标签:minimal nim eth hat known events AMM 线性 lse
Problem Statement
Fox Ciel is going to walk through an unpaved road to meet her friend. The road is one-dimensional. It is separated into N parts numbered from 0 to N-1, where part 0 is Ciel‘s current part and part N-1 is her destination part.
Ciel will perform her trip tomorrow. Unfortunately today it is raining, so tomorrow some parts of the road will be muddy. You are given a int[] road containing N elements. The probability that the i-th part of the road will be muddy tomorrow is road[i]/100.
Ciel can walk along the road using any combination of strides with lengths 1 and 2. If she is at part i, a stride of length 1 will move her to part i+1 and a stride of length 2 will move her to part i+2 (skipping part i+1). If there are many ways to reach part N-1 from part 0, Ciel will choose the one among them where the number of visited muddy parts is minimal.
Return the expected number of muddy parts that she will visit tomorrow.
Definition
Class: MuddyRoad
Method: getExpectedValue
Parameters: int[]
Returns: double
Method signature: double getExpectedValue(int[] road)
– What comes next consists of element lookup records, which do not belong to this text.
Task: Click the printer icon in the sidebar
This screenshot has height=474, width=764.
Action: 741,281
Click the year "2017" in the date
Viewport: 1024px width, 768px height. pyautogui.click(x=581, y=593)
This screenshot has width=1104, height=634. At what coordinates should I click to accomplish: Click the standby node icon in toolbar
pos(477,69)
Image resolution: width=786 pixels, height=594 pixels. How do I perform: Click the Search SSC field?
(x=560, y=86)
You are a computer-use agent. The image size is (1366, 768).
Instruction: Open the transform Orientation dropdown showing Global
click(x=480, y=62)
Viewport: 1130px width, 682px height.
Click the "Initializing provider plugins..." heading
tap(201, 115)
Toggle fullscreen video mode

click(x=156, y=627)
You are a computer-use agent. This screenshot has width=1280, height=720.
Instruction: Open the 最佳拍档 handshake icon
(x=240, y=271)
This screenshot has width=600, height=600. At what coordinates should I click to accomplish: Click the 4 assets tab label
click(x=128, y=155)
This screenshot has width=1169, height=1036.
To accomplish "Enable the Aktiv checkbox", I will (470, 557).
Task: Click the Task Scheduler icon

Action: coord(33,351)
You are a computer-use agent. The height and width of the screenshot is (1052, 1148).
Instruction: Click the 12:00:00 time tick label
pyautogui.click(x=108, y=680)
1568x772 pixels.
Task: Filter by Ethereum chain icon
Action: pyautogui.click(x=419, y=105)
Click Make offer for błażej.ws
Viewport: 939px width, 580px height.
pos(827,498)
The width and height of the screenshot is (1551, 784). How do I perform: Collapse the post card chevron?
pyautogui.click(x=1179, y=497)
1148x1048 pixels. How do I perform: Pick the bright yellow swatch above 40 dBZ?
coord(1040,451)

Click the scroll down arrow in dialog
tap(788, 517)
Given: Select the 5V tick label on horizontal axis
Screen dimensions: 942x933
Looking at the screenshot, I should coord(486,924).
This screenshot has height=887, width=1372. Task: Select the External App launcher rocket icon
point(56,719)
(be sure your method is public)
Notes
Constraints
Examples
0)
{0, 60, 60, 0}
Returns: 0.36
There can be four different states of the road tomorrow:
.... with probability = 0.16, 0 steps to muddy parts
.M.. with probability = 0.24, 0 steps to muddy parts
..M. with probability = 0.24, 0 steps to muddy parts
.MM. with probability = 0.36, 1 step to muddy parts
(Here, ‘.‘ represents a non-muddy part and ‘M‘ represents a muddy part.)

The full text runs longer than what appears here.